Hi
We're on OpenLDAP 2.5.14, built from source on EL 8.
After dropping the accesslog on an MMR master, we keep seeing on all replica's:
do_syncrep2: rid=xxx (4096) Content Sync Refresh Required
and all replica's keep falling back to refresh mode every few minutes.
It's strange because we do this more often (typically after batch updates, which leaves a large freelist in the accesslog upon pruning), but it's the first time we hit this issue. We stopped the master (at a time no updates are coming in), drop the accesslog, and start it again.
Does it make sense to wait until this fixes itself? Or should I fix this manually somehow? I already tried mdb_copying the provider db to the replica's, but the same thing keeps happening. In the meantime replication is working very slowly...
Geert
On Fri, Feb 24, 2023 at 11:08:26PM +0100, Geert Hendrickx wrote:
We're on OpenLDAP 2.5.14, built from source on EL 8.
After dropping the accesslog on an MMR master, we keep seeing on all replica's:
do_syncrep2: rid=xxx (4096) Content Sync Refresh Required
and all replica's keep falling back to refresh mode every few minutes.
It's strange because we do this more often (typically after batch updates, which leaves a large freelist in the accesslog upon pruning), but it's the first time we hit this issue. We stopped the master (at a time no updates are coming in), drop the accesslog, and start it again.
Does it make sense to wait until this fixes itself? Or should I fix this manually somehow? I already tried mdb_copying the provider db to the replica's, but the same thing keeps happening. In the meantime replication is working very slowly...
Hi Geert, I would start any investigation by comparing the contextCSNs between nodes (both DB and its accesslog). Also check the reason why the provider sends 4096.
Also not sure you need to touch accesslog so often, why not size your storage to deal with the extra capacity properly? Having a large freelist shouldn't be considered a problem in and of itself.
Regards,
On Mon, Feb 27, 2023 at 15:32:39 +0100, Ondřej Kuzník wrote:
On Fri, Feb 24, 2023 at 11:08:26PM +0100, Geert Hendrickx wrote:
do_syncrep2: rid=xxx (4096) Content Sync Refresh Required
Hi Geert, I would start any investigation by comparing the contextCSNs between nodes (both DB and its accesslog). Also check the reason why the provider sends 4096.
We monitor and compare the contextCSN's continuously, that's how we noticed the replication was not continuous anymore, but in "bursts". It seems to reinitiate a full sync all the time (every 5 to 10 minutes), as long as new updates were coming in. It only got back to regular delta sync once we had a long enough period during the night with no updates.
What exactly is the meaning of the 4096 ?

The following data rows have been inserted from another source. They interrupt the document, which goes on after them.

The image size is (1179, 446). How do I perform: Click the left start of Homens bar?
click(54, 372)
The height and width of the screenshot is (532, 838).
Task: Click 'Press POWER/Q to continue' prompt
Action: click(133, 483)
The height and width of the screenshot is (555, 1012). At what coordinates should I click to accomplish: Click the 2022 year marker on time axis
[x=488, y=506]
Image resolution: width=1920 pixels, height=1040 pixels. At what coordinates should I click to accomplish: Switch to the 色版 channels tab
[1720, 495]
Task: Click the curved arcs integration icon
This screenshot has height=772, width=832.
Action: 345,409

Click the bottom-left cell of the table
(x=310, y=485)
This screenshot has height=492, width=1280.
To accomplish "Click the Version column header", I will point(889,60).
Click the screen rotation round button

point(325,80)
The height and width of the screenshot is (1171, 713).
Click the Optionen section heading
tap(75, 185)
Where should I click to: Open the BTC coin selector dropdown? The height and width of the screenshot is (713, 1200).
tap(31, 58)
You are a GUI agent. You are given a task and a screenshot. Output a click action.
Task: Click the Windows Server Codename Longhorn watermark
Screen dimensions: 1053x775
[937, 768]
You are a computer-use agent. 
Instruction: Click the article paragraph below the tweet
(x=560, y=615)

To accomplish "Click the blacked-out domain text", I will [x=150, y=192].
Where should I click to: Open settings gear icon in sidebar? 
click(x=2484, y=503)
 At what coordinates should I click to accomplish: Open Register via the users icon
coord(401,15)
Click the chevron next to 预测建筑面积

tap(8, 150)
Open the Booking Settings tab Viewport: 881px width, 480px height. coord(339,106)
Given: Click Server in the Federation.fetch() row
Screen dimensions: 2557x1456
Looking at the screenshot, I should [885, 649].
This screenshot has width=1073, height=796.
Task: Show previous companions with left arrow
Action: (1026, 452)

Also not sure you need to touch accesslog so often, why not size your storage to deal with the extra capacity properly? Having a large freelist shouldn't be considered a problem in and of itself.
At least for the main db, it makes a significant performance difference if the accesslog gets too large. Therefor we mdb_copy -c the database from time to time. We do this on one server, then distribute this mdb to other servers and drop their accesslog, since it doesn't match the (imported) main db anymore. But then other replica's start logging "Content Sync Refresh Required" for the corresponding rid, even if no updates are coming in through *that* server, so its contextCSN is static.
Geert
On Mon, Feb 27, 2023 at 03:53:49PM +0100, Geert Hendrickx wrote:
We monitor and compare the contextCSN's continuously, that's how we noticed the replication was not continuous anymore, but in "bursts". It seems to reinitiate a full sync all the time (every 5 to 10 minutes), as long as new updates were coming in. It only got back to regular delta sync once we had a long enough period during the night with no updates.
Hi Geert, you didn't answer the questions whether you also monitor the accesslog's contextCSN? In deltasync, the combination of both is important.
What exactly is the meaning of the 4096 ?
See RFC 4533: "The server is REQUIRED to: ... c) indicate that the *incremental* convergence is not possible by returning e-syncRefreshRequired,"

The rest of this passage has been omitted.